This post is part of the #blogelul project started by the inimitable Ima On (and off) the Bima. I am using it as my motivation to rejuvenate this site and get myself back into the swing of things.
A couple of months ago, Erka Napoletano wrote about an experience she had giving a gift to someone who was less than gracious in their response. You can read it here (note: Erika doesn’t pull punches or filter her language).
Her piece made me think (I’m pretty sure it was supposed to) about how we often overlook the effort or meaning – or even the existence of the gifts we are being given. This, in turn, reminded me of “The Daddy Prize”, an essay by Robert Fulgham. When he realizes what he was given, Fulgham writes:
“Molly had given me her treasures. All that a seven-year-old held dear. Love in a paper sack. And not only had I missed it, I had thrown it in the wastebasket. Dear God. I felt my Daddy Permit was about to run out.”
We do this. All of us. In our mad and frequently selfish rush through our day, imagining ourselves to be the star of our personal movie, we lose sight of the effort it takes for others to reach out to us and give. And how often that happens.
Rabbi Yaakov Labinsky of Becoming Divine once gave a talk that put this in an interesting light for me. (I’m paraphrasing here)
“Imagine you are sitting at home, when there’s a knock on the door, and it’s someone delivering a present. It’s all wrapped up with a card. When you open it, you discover it is extremely valuable and extremely rare. You would probably be thrilled to receive this gift, even if you felt a little awed that someone went to the time and expense to send it to you. But… as soon as you finished unwrapping that gift, there’s another knock on the door, and another gift. Once again it’s incredible valuable and it’s from the same person. And the moment you finish unwrapping that one, you receive another. And another.
How many of these expensive gifts would it take before you became completely overwhelmed? Before you called up the giver to not only thank them, but to explain how you don’t think you could ever reciprocate. Each gift was more than you would ever have to spend, and all together the cost is staggering.”

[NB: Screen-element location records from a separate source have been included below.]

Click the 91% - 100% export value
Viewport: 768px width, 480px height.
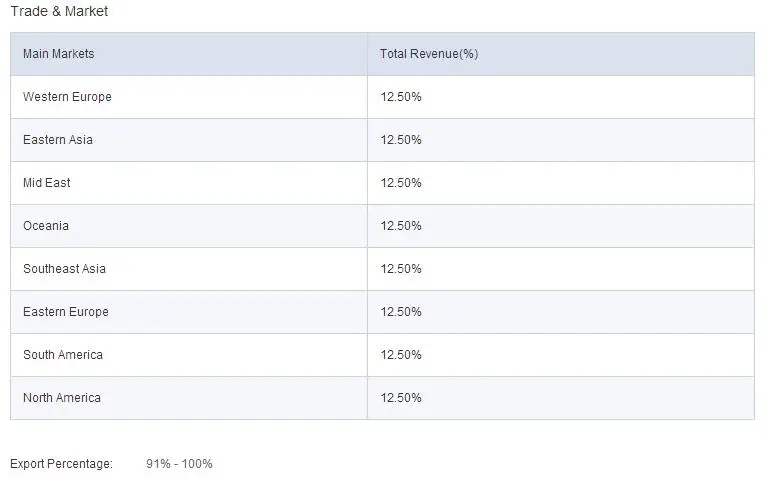[179, 464]
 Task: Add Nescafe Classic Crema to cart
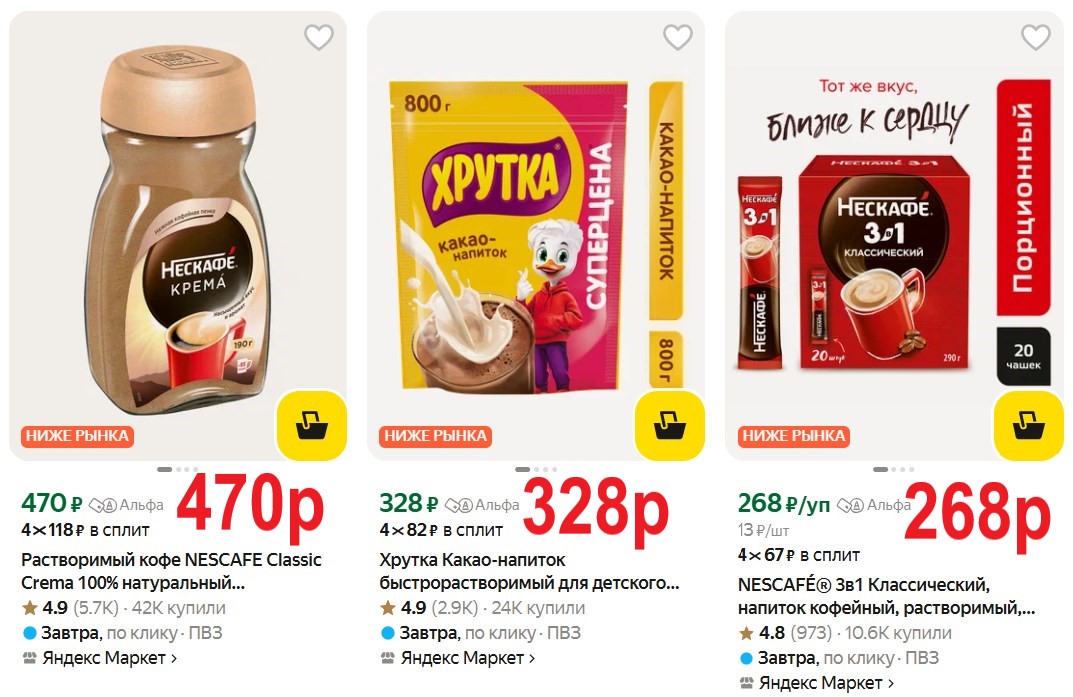[x=311, y=425]
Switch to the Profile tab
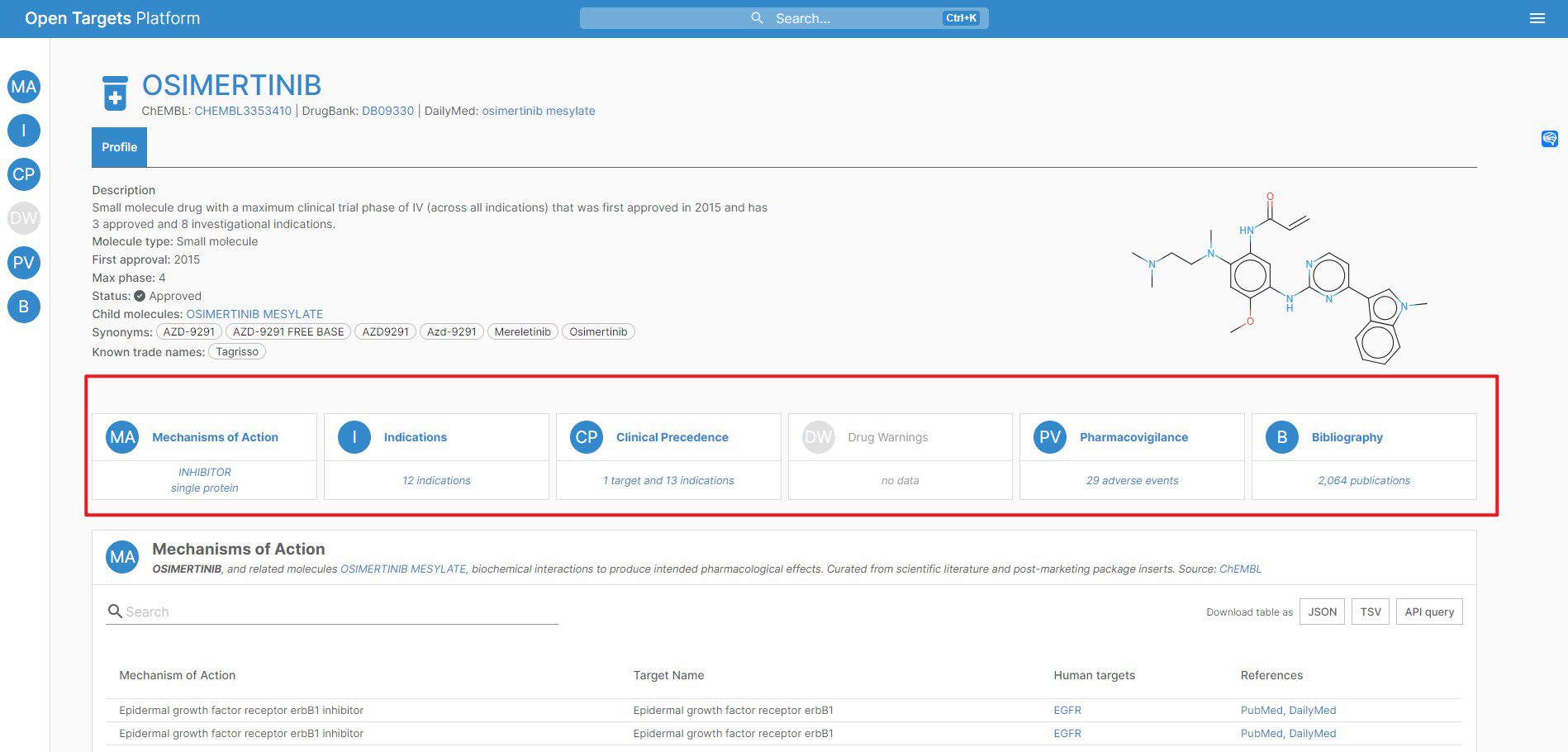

But God gives us these gifts every day. We breath. Our heart beats. We enjoy innumerable pleasures. We avoid innumerable hardships. All of that comes from God.”
There is no way to repay a heartbeat, or the taste of chocolate, or an uneventful dentist visit.
But to Ms. Napoletano’s point, how often do we fail to show the most basic gratitude to the Giver? To be clear, I’m not suggesting that God is “hurt” by our failure to graciously accept the gifts He is giving 24×7. But I am saying that it doesn’t help us when we fail to set aside time for it.
Elul is a time to recognize we have been given a plethora of things – good, bad, exciting, boring – they were all given to us. Before we can even begin the process of teshuvah – of considering and repenting for they way we treated those gifts – we first must accept them.